### ASSIGNMENT
Output all records precisely as written.

(Stored items)

BEGIN

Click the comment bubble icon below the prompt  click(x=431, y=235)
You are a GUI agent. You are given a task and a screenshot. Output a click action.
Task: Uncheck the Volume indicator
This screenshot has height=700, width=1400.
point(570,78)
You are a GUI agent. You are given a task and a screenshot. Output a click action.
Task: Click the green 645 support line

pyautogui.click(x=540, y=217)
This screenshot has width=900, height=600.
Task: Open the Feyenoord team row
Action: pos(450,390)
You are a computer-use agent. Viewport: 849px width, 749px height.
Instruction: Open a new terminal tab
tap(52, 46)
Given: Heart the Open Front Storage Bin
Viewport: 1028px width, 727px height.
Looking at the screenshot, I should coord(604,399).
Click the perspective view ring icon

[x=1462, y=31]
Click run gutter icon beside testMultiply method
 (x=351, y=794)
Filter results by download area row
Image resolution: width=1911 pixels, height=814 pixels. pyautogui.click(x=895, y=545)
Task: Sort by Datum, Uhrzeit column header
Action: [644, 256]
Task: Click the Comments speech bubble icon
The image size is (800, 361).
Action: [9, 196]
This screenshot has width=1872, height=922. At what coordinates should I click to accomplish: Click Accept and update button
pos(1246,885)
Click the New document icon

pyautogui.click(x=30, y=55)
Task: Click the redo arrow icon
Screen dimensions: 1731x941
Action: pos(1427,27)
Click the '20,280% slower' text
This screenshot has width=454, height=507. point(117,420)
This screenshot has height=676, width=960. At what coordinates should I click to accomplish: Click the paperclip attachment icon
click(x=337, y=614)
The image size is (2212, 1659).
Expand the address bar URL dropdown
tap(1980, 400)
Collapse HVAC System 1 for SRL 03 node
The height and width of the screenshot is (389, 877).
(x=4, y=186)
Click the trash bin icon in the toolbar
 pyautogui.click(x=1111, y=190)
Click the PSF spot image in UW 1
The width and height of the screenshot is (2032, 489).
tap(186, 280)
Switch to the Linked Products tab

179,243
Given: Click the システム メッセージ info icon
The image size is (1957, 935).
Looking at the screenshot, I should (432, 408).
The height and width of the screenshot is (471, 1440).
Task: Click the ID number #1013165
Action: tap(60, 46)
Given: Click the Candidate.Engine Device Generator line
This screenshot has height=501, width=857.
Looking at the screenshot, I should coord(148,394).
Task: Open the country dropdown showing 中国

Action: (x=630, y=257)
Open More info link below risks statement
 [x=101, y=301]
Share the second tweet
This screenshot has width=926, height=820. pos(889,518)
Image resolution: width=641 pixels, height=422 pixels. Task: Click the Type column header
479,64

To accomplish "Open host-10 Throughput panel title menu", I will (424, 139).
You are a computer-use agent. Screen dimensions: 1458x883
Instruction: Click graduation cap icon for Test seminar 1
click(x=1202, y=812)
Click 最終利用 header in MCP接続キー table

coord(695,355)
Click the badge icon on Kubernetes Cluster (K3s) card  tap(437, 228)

END

### YOUR SOLUTION
Click the comment bubble icon below the prompt  click(x=431, y=235)
You are a GUI agent. You are given a task and a screenshot. Output a click action.
Task: Uncheck the Volume indicator
This screenshot has height=700, width=1400.
point(570,78)
You are a GUI agent. You are given a task and a screenshot. Output a click action.
Task: Click the green 645 support line

pyautogui.click(x=540, y=217)
This screenshot has width=900, height=600.
Task: Open the Feyenoord team row
Action: pos(450,390)
You are a computer-use agent. Viewport: 849px width, 749px height.
Instruction: Open a new terminal tab
tap(52, 46)
Given: Heart the Open Front Storage Bin
Viewport: 1028px width, 727px height.
Looking at the screenshot, I should coord(604,399).
Click the perspective view ring icon

[x=1462, y=31]
Click run gutter icon beside testMultiply method
 (x=351, y=794)
Filter results by download area row
Image resolution: width=1911 pixels, height=814 pixels. pyautogui.click(x=895, y=545)
Task: Sort by Datum, Uhrzeit column header
Action: [644, 256]
Task: Click the Comments speech bubble icon
The image size is (800, 361).
Action: [9, 196]
This screenshot has width=1872, height=922. At what coordinates should I click to accomplish: Click Accept and update button
pos(1246,885)
Click the New document icon

pyautogui.click(x=30, y=55)
Task: Click the redo arrow icon
Screen dimensions: 1731x941
Action: pos(1427,27)
Click the '20,280% slower' text
This screenshot has width=454, height=507. point(117,420)
This screenshot has height=676, width=960. At what coordinates should I click to accomplish: Click the paperclip attachment icon
click(x=337, y=614)
The image size is (2212, 1659).
Expand the address bar URL dropdown
tap(1980, 400)
Collapse HVAC System 1 for SRL 03 node
The height and width of the screenshot is (389, 877).
(x=4, y=186)
Click the trash bin icon in the toolbar
 pyautogui.click(x=1111, y=190)
Click the PSF spot image in UW 1
The width and height of the screenshot is (2032, 489).
tap(186, 280)
Switch to the Linked Products tab

179,243
Given: Click the システム メッセージ info icon
The image size is (1957, 935).
Looking at the screenshot, I should (432, 408).
The height and width of the screenshot is (471, 1440).
Task: Click the ID number #1013165
Action: tap(60, 46)
Given: Click the Candidate.Engine Device Generator line
This screenshot has height=501, width=857.
Looking at the screenshot, I should coord(148,394).
Task: Open the country dropdown showing 中国

Action: (x=630, y=257)
Open More info link below risks statement
 [x=101, y=301]
Share the second tweet
This screenshot has width=926, height=820. pos(889,518)
Image resolution: width=641 pixels, height=422 pixels. Task: Click the Type column header
479,64

To accomplish "Open host-10 Throughput panel title menu", I will (424, 139).
You are a computer-use agent. Screen dimensions: 1458x883
Instruction: Click graduation cap icon for Test seminar 1
click(x=1202, y=812)
Click 最終利用 header in MCP接続キー table

coord(695,355)
Click the badge icon on Kubernetes Cluster (K3s) card  tap(437, 228)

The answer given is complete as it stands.